Problem description:
In the listing below, find the line with "Go to next page of" and the line with "This screenshot has height=952, width=1277.". Repeat those two lines and all lines between them exactly.

Data to examine:
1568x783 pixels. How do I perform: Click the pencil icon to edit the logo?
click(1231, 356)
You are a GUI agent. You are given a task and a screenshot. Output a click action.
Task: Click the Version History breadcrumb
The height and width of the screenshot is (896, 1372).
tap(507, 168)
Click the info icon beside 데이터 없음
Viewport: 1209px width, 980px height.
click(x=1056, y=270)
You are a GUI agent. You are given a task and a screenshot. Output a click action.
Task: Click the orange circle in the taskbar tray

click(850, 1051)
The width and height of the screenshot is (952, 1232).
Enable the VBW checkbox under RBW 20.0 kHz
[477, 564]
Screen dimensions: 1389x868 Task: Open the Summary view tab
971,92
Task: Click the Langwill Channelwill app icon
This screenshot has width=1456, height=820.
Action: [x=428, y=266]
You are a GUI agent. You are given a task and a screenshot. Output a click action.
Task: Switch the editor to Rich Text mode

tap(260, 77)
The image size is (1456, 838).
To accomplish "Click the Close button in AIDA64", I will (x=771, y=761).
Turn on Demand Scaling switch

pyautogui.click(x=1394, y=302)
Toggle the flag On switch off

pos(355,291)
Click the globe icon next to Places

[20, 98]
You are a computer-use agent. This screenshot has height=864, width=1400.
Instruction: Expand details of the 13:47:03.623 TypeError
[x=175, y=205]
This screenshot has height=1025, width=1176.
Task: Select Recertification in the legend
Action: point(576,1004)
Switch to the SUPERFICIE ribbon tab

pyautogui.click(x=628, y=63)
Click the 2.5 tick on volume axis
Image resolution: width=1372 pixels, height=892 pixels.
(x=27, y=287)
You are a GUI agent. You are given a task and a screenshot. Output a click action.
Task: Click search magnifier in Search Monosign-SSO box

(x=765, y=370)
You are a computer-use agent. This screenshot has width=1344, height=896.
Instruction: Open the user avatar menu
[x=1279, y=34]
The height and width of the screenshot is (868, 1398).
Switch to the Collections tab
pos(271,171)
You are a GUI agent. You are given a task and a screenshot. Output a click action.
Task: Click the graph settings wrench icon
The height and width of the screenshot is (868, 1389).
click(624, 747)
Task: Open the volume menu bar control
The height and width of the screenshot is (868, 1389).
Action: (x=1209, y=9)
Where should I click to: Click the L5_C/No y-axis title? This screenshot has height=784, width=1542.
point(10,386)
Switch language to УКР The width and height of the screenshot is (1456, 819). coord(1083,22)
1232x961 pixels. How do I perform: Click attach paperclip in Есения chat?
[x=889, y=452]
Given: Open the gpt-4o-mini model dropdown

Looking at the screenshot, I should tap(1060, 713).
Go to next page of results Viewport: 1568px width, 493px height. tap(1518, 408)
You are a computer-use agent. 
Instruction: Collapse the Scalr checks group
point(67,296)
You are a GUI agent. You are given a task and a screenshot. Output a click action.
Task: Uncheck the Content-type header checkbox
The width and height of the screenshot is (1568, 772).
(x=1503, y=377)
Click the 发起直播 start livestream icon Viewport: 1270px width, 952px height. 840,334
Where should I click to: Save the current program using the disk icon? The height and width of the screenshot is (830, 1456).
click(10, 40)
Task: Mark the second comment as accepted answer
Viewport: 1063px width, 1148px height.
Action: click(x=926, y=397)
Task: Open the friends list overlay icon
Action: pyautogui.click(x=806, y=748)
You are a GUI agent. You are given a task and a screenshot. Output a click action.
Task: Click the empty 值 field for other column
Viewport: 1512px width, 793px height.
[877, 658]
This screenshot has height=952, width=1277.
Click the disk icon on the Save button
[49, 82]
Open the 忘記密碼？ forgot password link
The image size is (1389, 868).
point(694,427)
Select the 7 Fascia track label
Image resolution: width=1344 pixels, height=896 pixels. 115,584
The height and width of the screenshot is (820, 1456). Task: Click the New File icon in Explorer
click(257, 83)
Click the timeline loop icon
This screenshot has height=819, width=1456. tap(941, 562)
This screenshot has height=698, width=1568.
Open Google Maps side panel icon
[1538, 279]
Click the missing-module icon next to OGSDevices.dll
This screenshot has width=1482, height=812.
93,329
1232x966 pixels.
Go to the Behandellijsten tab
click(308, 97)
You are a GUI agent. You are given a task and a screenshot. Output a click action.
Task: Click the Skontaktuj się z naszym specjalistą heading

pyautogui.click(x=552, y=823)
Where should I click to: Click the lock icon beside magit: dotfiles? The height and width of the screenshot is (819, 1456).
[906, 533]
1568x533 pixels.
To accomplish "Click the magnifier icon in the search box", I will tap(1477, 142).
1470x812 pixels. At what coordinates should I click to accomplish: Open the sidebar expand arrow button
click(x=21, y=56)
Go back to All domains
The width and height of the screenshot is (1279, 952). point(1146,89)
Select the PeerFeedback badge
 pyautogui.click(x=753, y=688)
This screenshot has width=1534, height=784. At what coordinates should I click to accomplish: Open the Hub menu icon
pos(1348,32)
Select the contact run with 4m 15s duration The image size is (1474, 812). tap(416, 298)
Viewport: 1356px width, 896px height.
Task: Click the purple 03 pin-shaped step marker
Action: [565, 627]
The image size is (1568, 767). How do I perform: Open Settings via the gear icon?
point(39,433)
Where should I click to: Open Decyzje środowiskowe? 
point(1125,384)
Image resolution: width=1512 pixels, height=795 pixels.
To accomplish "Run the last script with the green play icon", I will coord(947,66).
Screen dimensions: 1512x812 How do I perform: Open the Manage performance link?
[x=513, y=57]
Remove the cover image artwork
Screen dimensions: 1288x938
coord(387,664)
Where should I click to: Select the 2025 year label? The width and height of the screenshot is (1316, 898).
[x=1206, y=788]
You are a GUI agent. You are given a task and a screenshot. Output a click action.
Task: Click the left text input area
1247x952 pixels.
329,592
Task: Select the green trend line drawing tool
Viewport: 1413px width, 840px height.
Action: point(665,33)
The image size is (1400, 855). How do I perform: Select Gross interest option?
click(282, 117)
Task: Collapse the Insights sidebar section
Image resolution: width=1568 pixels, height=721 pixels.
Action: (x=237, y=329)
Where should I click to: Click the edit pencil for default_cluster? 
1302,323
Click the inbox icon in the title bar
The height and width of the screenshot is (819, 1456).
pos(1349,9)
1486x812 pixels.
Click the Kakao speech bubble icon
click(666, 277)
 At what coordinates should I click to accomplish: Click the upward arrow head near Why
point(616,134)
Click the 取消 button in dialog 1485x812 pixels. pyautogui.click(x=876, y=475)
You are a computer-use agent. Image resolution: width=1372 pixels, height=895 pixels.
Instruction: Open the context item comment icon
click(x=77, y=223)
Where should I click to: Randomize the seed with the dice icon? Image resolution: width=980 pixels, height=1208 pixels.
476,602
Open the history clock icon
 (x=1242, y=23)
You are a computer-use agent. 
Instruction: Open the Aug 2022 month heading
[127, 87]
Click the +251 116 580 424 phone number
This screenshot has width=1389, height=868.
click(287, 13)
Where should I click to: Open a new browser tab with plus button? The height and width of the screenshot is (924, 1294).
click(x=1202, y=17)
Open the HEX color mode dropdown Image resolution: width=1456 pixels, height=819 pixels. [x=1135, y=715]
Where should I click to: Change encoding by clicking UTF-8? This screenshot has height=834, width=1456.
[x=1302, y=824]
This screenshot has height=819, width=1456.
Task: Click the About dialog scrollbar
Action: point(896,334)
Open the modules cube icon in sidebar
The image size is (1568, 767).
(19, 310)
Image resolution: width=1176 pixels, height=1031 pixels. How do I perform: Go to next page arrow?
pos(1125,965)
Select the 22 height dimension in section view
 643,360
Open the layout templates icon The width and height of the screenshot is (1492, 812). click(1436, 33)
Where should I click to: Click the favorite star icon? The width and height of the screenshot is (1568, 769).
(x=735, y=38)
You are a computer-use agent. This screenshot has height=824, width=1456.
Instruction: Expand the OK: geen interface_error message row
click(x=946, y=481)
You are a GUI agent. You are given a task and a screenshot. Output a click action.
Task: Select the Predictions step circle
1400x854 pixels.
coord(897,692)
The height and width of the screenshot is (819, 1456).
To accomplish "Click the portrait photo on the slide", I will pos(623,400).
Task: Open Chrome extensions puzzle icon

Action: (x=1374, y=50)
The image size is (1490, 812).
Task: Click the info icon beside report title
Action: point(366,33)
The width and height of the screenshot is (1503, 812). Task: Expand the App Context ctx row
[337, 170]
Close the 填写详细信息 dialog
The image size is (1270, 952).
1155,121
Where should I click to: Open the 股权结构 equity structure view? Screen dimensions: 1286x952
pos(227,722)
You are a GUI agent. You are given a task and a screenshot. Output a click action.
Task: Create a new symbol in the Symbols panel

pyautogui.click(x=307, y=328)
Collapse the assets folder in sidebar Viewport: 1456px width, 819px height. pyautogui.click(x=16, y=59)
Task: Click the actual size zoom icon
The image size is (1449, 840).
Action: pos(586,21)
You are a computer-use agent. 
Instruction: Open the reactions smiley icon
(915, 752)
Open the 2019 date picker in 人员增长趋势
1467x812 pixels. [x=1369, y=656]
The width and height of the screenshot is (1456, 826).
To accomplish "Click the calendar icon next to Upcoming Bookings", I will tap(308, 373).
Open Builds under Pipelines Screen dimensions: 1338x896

Written solution:
Go to next page of results Viewport: 1568px width, 493px height. tap(1518, 408)
You are a computer-use agent. 
Instruction: Collapse the Scalr checks group
point(67,296)
You are a GUI agent. You are given a task and a screenshot. Output a click action.
Task: Uncheck the Content-type header checkbox
The width and height of the screenshot is (1568, 772).
(x=1503, y=377)
Click the 发起直播 start livestream icon Viewport: 1270px width, 952px height. 840,334
Where should I click to: Save the current program using the disk icon? The height and width of the screenshot is (830, 1456).
click(10, 40)
Task: Mark the second comment as accepted answer
Viewport: 1063px width, 1148px height.
Action: click(x=926, y=397)
Task: Open the friends list overlay icon
Action: pyautogui.click(x=806, y=748)
You are a GUI agent. You are given a task and a screenshot. Output a click action.
Task: Click the empty 值 field for other column
Viewport: 1512px width, 793px height.
[877, 658]
This screenshot has height=952, width=1277.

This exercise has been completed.